▶ What to produce:
The records appear below. Set down exactly each line from the one that contains "Instruction: Open the" through the last, both included.

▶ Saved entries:
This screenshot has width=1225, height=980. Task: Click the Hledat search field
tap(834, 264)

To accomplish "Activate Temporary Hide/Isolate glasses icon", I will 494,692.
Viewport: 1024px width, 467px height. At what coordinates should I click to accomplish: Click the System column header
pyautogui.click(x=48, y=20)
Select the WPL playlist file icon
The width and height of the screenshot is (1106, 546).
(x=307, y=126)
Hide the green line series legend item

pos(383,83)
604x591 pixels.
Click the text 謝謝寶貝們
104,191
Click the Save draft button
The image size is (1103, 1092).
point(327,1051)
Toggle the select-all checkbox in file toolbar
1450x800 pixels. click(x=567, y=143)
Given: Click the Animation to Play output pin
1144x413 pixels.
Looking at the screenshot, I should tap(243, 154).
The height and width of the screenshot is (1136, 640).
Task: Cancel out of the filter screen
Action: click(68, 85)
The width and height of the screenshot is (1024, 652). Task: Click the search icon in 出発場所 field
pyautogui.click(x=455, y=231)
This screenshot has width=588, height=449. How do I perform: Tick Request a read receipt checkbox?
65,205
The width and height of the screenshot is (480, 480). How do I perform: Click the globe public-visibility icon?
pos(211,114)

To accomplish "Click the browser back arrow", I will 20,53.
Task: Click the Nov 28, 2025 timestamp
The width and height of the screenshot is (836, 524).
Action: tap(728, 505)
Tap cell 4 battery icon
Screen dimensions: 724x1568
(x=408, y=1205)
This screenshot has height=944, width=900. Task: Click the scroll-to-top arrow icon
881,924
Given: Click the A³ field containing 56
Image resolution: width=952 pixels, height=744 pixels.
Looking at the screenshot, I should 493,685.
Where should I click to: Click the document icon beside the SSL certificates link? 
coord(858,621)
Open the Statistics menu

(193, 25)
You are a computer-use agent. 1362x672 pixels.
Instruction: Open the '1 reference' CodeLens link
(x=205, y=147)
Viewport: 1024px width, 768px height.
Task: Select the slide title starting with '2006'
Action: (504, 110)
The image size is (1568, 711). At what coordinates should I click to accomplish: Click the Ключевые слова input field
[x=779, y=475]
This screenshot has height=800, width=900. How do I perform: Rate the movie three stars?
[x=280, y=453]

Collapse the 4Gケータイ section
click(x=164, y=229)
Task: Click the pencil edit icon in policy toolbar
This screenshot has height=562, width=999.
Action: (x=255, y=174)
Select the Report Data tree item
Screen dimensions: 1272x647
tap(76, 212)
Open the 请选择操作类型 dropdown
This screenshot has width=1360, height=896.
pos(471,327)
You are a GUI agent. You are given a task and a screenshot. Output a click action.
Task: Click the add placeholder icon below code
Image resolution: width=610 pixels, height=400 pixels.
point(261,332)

▶ Reply:
Instruction: Open the '1 reference' CodeLens link
(x=205, y=147)
Viewport: 1024px width, 768px height.
Task: Select the slide title starting with '2006'
Action: (504, 110)
The image size is (1568, 711). At what coordinates should I click to accomplish: Click the Ключевые слова input field
[x=779, y=475]
This screenshot has height=800, width=900. How do I perform: Rate the movie three stars?
[x=280, y=453]

Collapse the 4Gケータイ section
click(x=164, y=229)
Task: Click the pencil edit icon in policy toolbar
This screenshot has height=562, width=999.
Action: (x=255, y=174)
Select the Report Data tree item
Screen dimensions: 1272x647
tap(76, 212)
Open the 请选择操作类型 dropdown
This screenshot has width=1360, height=896.
pos(471,327)
You are a GUI agent. You are given a task and a screenshot. Output a click action.
Task: Click the add placeholder icon below code
Image resolution: width=610 pixels, height=400 pixels.
point(261,332)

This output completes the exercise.